With the rapid development of visualization techniques, ultrasound has been increasingly used during vascular catheterization, such as deep venous punctures and radial artery punctures19. There are some studies that demonstrated the ultrasound-guided catheterization is successful more frequently than the pulse palpation method20,21. But the first attempt success rate and the time to establish the arterial line is much more operator dependent, and there is a learning curve to become proficient in this technique12. It also takes time to explore the vessels with ultrasound before radial artery puncture, and there are no anesthesiology-specific ultrasound machines in some township and county hospitals. However, PO-FMD needs no specialized equipment, and the cuff inflation can begin before the patients enter the operating rooms, making it possible to start procedures sooner. We foresee this technique will become a feasible option in busy operating rooms.

Limitations

There are some limitations in this study.
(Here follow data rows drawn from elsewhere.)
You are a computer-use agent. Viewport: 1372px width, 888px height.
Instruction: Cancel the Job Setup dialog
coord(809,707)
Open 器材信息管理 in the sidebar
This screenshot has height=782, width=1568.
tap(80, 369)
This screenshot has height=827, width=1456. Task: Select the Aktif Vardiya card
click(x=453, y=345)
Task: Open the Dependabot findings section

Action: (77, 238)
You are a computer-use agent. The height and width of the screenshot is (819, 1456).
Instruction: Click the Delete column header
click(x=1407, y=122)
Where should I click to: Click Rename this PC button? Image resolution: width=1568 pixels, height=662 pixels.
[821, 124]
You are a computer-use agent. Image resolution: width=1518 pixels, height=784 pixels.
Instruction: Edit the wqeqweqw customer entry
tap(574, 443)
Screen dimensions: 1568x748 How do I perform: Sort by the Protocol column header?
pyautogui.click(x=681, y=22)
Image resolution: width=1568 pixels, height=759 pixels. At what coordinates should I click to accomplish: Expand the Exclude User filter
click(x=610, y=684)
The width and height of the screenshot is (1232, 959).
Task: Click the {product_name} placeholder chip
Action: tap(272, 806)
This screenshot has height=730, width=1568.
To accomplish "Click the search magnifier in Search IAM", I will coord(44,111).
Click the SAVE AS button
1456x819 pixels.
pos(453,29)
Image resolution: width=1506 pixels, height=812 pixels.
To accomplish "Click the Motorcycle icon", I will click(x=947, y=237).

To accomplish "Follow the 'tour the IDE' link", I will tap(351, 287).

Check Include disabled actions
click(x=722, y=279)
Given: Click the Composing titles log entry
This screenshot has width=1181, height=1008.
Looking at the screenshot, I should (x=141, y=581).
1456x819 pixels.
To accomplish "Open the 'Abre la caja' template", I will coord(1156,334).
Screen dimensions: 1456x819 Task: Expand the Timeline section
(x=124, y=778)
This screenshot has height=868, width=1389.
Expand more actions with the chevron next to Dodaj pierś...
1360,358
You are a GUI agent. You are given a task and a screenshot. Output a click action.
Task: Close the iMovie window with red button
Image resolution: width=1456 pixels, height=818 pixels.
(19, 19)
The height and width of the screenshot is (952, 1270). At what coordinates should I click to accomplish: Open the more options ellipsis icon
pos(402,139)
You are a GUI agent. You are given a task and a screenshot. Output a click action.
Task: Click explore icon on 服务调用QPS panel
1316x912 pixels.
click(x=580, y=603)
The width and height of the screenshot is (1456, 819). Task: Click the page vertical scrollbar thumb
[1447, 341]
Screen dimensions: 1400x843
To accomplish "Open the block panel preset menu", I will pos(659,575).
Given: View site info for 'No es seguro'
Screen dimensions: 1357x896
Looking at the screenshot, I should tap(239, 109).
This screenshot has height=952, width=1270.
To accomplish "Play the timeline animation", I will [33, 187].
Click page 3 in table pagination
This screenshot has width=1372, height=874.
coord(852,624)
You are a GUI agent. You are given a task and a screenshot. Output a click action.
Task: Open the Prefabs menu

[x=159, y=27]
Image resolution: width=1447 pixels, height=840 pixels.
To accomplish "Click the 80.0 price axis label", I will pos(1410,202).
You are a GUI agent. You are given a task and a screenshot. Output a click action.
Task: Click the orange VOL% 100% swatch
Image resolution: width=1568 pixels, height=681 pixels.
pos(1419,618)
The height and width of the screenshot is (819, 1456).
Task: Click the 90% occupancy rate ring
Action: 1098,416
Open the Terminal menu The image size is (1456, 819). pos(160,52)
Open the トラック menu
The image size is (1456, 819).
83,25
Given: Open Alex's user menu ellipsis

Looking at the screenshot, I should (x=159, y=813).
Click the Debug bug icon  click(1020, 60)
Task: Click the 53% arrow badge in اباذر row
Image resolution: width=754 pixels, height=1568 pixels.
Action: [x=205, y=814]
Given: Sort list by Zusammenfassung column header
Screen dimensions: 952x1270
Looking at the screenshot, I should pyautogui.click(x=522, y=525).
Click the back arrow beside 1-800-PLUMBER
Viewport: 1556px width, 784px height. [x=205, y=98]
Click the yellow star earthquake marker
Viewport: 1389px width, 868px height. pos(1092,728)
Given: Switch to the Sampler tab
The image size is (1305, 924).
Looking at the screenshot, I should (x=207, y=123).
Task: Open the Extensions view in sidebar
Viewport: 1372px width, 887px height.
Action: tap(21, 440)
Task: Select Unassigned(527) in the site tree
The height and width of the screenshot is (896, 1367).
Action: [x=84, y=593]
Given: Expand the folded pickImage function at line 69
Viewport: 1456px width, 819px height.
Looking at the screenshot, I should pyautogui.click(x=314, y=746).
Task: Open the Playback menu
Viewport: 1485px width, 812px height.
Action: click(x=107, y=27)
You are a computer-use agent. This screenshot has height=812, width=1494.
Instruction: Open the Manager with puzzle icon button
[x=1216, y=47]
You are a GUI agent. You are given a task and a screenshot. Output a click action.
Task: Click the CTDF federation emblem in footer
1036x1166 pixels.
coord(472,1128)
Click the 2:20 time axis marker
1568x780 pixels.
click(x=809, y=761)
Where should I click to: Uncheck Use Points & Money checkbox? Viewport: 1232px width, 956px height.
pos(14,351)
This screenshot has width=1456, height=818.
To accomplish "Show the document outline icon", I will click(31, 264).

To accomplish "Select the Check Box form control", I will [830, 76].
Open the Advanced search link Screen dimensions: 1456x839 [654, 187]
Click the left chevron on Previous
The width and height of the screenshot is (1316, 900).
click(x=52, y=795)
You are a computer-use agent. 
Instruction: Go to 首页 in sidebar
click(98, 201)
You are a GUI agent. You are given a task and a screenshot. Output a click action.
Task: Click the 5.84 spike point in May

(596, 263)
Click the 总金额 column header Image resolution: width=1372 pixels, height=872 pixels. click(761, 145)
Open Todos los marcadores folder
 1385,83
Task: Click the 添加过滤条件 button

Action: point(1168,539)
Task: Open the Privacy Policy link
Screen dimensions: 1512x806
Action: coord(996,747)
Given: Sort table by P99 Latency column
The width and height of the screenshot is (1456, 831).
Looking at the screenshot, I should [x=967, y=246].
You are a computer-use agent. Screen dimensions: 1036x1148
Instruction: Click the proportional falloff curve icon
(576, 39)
First, we studied only those patients awaking from general anesthesia are willing to consent to our studies, and some selection bias may be present. Second, the patients in the middle-risk group were excluded from this study, so the included patients were not comprehensive. Third, the sample size was relatively small, and each group consisted of 51 patients. Therefore, further studies with a large sample size are still needed to confirm the clinical significance of these preliminary results.

Conclusions

In this study, the time and degree of radial artery dilatation induced after PO-FMD was evaluated. Moreover, the optimal puncture time point of PO-FMD in the LR group was 26 s, and in the HR group was 46 s. It will be easier to implement the adjunctive technology in the clinic by quantifying the degree and time of dilatation of the radial artery. It should be helpful to guide the time point in radial artery catheterization after PO-FMD. Future studies are needed to determine if this optimal puncture time is associated with an increased first-attempt success rate and reduced complications in radial artery catheterization. And this technique is easy, cheap, safe, and requires little specialized training or equipment. We foresee the most significant benefit of using PO-FMD in patients at risk for cardiovascular disease.